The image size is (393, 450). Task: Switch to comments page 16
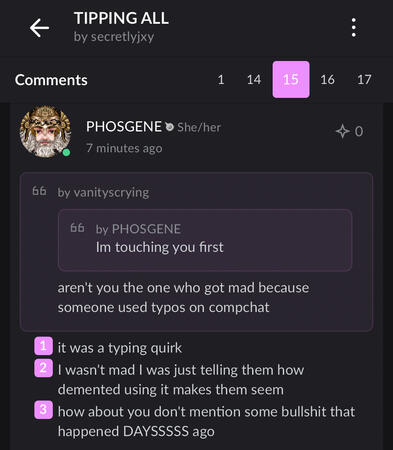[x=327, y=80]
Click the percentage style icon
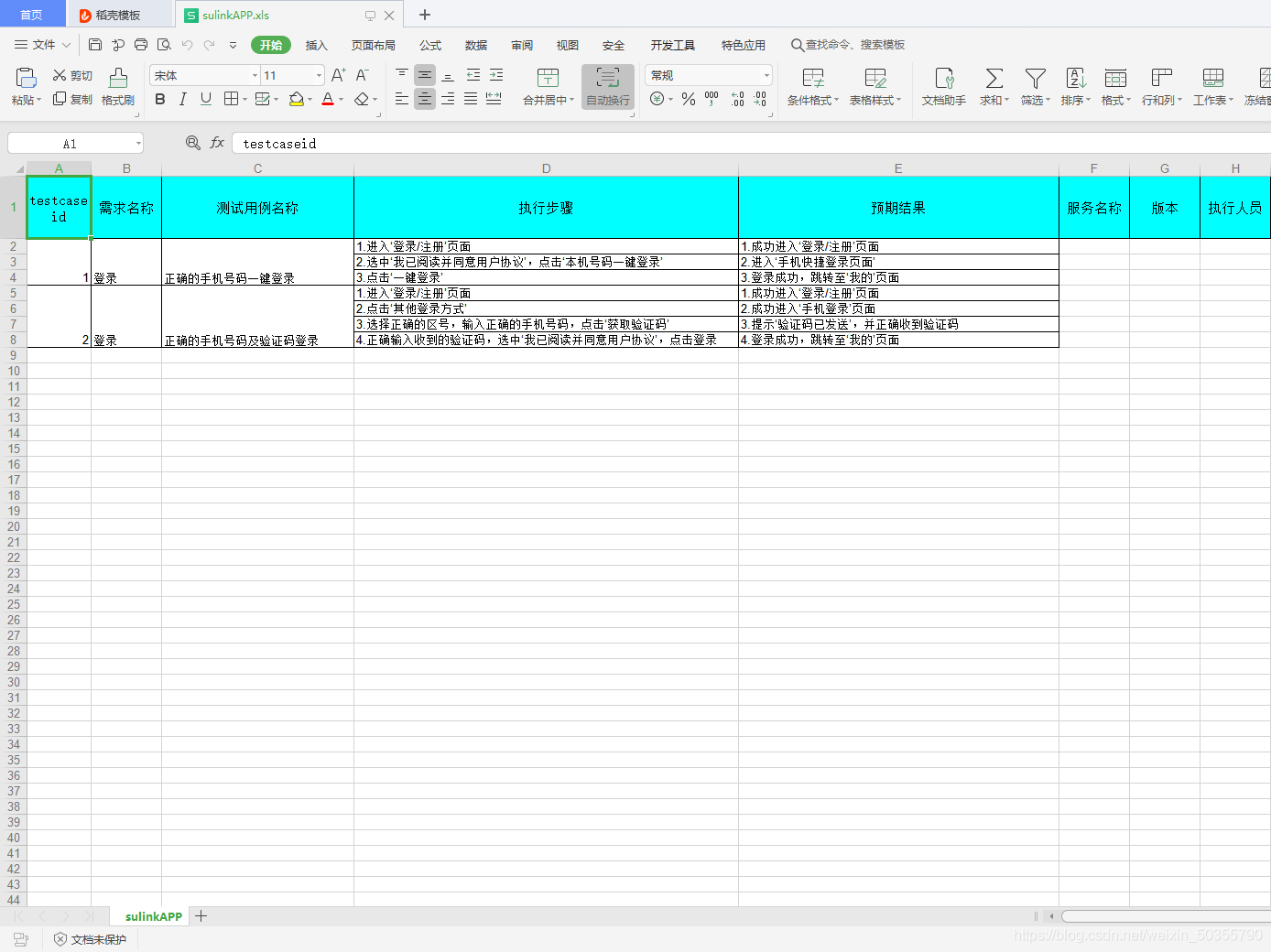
==
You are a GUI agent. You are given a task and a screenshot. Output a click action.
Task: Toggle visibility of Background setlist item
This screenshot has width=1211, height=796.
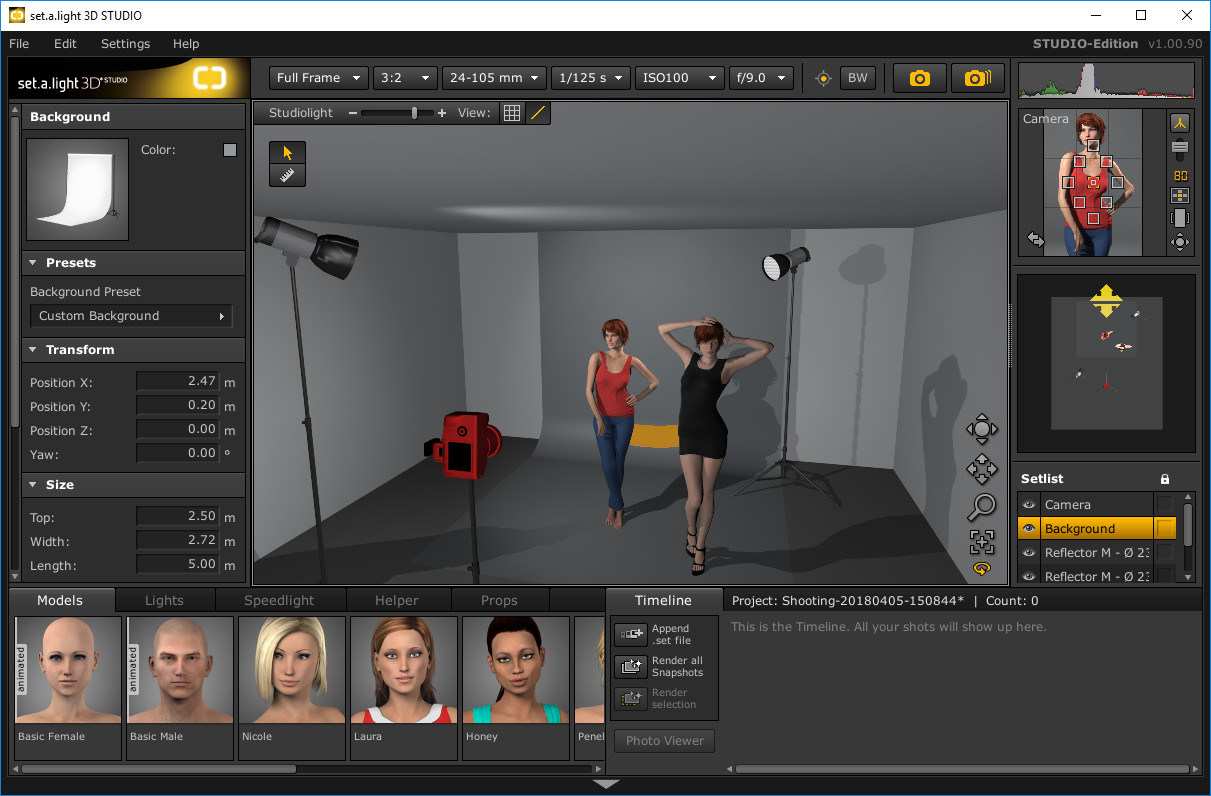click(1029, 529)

What the task asks →
Would you copy out, exactly and with no pictures, only the lines above from the one that contains "The image size" through the one that contains "Click the percentage style icon"?

Your response →
The image size is (393, 450). Task: Switch to comments page 16
[x=327, y=80]
Click the percentage style icon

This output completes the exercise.